I'm still trying to find a clear, easy-to-understand, complete answer, to the following math problem:?

Question

Find the curves where the part of the tangent line cut off by the coordiante axes is bisected by the point of tangency.

Answer 1

The problem describes a particular characteristic and asks the question what curves have this characteristic?

The first thing I thought of was a circle, with a tangent line touching the circle at 45 degrees, so the slope of that tangent line is -1. But this is wrong because we want a curve where ALL the tangent lines are bisected by the point of tangency, not just where there happens to be ONE such tanget line.

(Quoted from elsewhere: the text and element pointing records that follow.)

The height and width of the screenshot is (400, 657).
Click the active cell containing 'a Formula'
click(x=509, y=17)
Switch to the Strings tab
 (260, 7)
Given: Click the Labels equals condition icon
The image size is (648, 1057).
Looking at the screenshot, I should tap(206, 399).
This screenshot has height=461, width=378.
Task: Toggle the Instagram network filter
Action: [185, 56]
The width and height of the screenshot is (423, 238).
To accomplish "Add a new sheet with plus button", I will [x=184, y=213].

Clearly, algebra and calculus are needed here.

For a given curve f(x), the formula for the slope of the tangent line is f'(x). At any point (a,f(a)), the slope is f'(a). If we write the equation of the tangent line, using the point-slope formula, it's y-f(a)=f'(a)*(x-a). If we calculate the x- and y- intercepts of this tanget line, they are (a-f(a)/f'(a),0) and (0,f(a)-f'(a)*a), respectively.

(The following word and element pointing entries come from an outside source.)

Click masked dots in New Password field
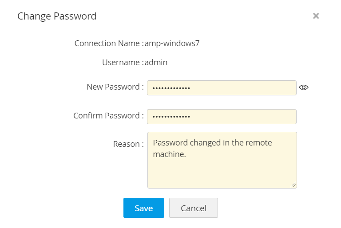The image size is (341, 228). 171,88
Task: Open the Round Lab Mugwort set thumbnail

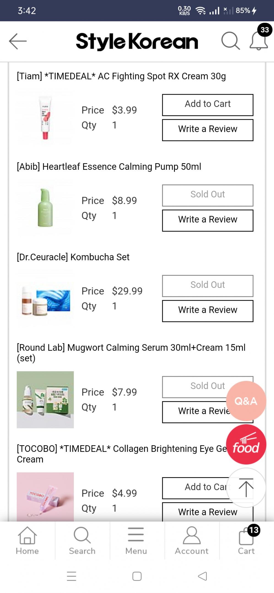Action: tap(45, 400)
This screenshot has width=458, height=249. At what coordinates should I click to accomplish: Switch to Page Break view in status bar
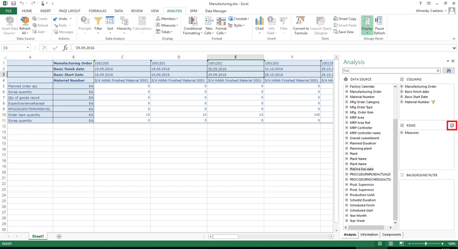click(x=400, y=244)
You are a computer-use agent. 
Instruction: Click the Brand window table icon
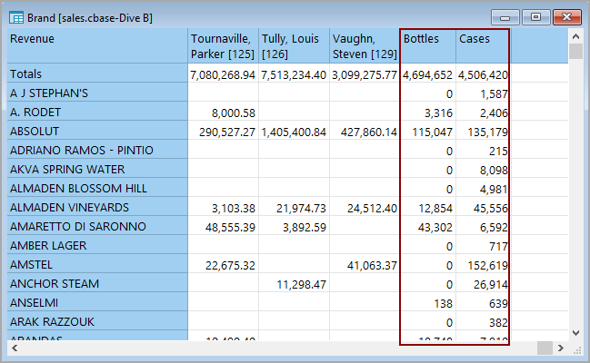[16, 16]
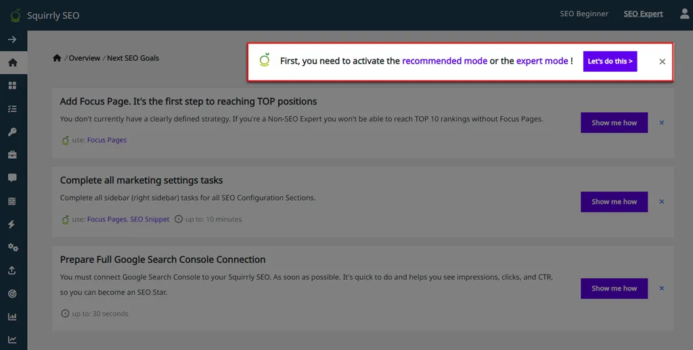
Task: Follow the "expert mode" link
Action: tap(542, 61)
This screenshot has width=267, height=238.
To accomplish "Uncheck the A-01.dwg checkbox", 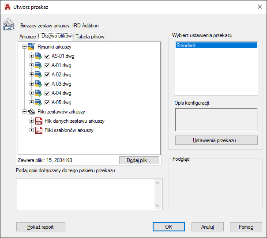I will (x=47, y=65).
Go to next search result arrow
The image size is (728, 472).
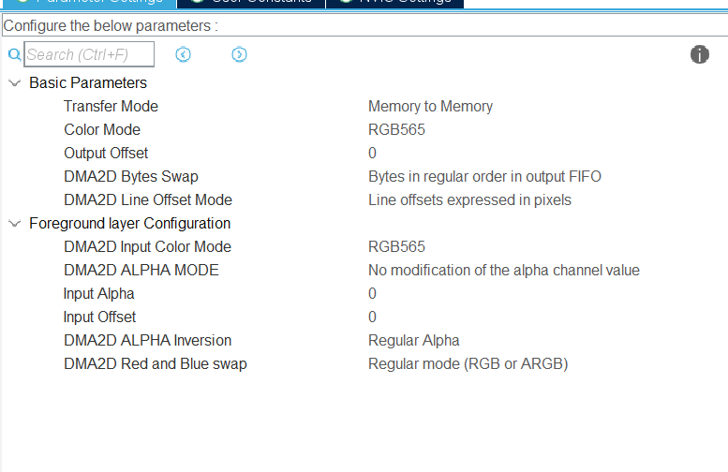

Under what conditions would the point of tangency (a,f(a)) always bisect the line segment which runs from (a-f(a)/f'(a),0) to (0,f(a)-f'(a)*a) ? From this information, can we say what type of curve f(x) is?

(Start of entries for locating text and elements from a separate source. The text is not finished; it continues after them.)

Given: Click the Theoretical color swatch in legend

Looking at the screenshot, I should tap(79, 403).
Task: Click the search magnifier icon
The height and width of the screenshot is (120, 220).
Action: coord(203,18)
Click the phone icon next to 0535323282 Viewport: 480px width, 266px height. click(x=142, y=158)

If it bisects the line segment, then a is exactly halfway between a-f(a)/f'(a) and 0, hence
a=(a-f(a)/f'(a)+0)/2
2a=a-f(a)/f'(a)
a=-f(a)/f'(a)
a*f'(a)=-f(a)
f'(a)=-f(a)/a
also f(a) is exactly halfway between 0 and f(a)-f'(a)*a, hence
f(a)=(0+f(a)-f'(a)*a)/2
2f(a)=f(a)-f'(a)*a
f(a)=-a*f'(a)
-f(a)/a=f'(a)
the same result.

So, the question is, what category of curves have the feature that f'(a)=-f(a)/a for all values of a? This is a differential equation, y'=-y/x. The solution is y=c/x.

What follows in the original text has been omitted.